Cathy Marlow, 28, was strangled with a scarf her mother had knitted for her after coming in on a Saturday to catch up with work following a holiday.

Cathy Marlow, 28, was strangled with a scarf her mother had knitted for her after coming in on a Saturday to catch up with work following a holiday.
Matthew Fagan, who was bankrupt and desperate for money after being dismissed nine months before, beat her over the head with a blunt object before killing her.
Richard Whittam QC, prosecuting, told the Old Bailey: "It was her diligence going to work on that Saturday that cost Cathy Marlow her life." Fagan, 33, a married American of Gaywood Street, Bermondsey, south east London, was told he must serve a minimum of 26 years. He was found guilty of murder by the unanimous verdict of an Old Bailey jury after just four and a half hours of deliberation.

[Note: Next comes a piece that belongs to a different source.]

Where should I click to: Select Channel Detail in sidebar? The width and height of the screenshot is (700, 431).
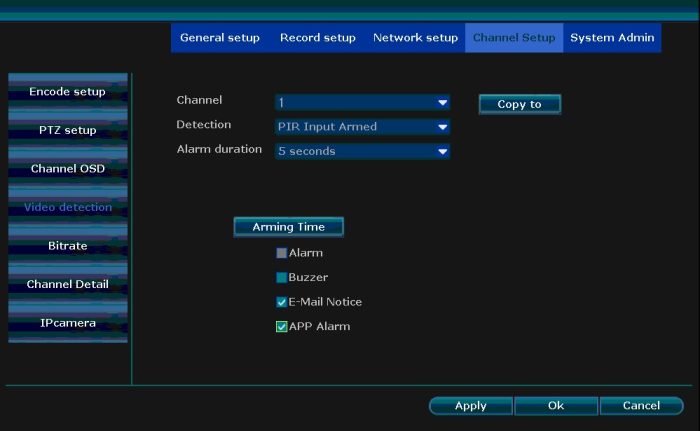coord(67,285)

The court heard that Miss Marlow, a New Zealander from the Hawkes Bay area, struggled against him as she was strangled in January last year. Judge Brian Barker, the Common Serjeant of London, told Fagan: "Against a man of your size and strength she would have stood no chance." Members of Miss Marlow's family, who travelled from New Zealand to be in court, wept as Fagan was jailed. Jurors were also in tears as her brother Brendan, sobbing, read out an emotional victim impact statement on behalf of their father.
He told how the victim's mother, Claire, lost her battle with cancer just months after hearing of her daughter's violent death, and added: "The man who carried out this crime is as cruel as he is callous." Miss Marlow, a finance manager, was dumped in an office shower cubicle where horrified friends concerned about her whereabouts discovered her hours later. Fagan killed her when she caught him coming back to the offices of Research Now in Stockwell, south London, to steal six Dell laptops which he planned to sell for £300 each. The former web production manager, who worked on the next set of desks to her, had been sacked from the market research company for incompetence. In court, Fagan admitted struggling with Miss Marlow, and claimed he helped an accomplice tie her up but left her still alive and with the other man, but jurors rejected his story. The victim's father Bernie, stepmother Olivia, brother Brendan and sister Debbie were all in court to see him convicted. Fagan, who had lived in Washington and Canada before coming to Britain in 2000, was caught quickly through a lucky match to the police DNA database. In November 2005 a diligent officer took a swab from him when he was arrested for being drunk and disorderly even though at that time samples were not routinely taken for such minor offences.
Following the murder 14 months later detectives were able to match his profile to DNA found under Miss Marlow's fingernails.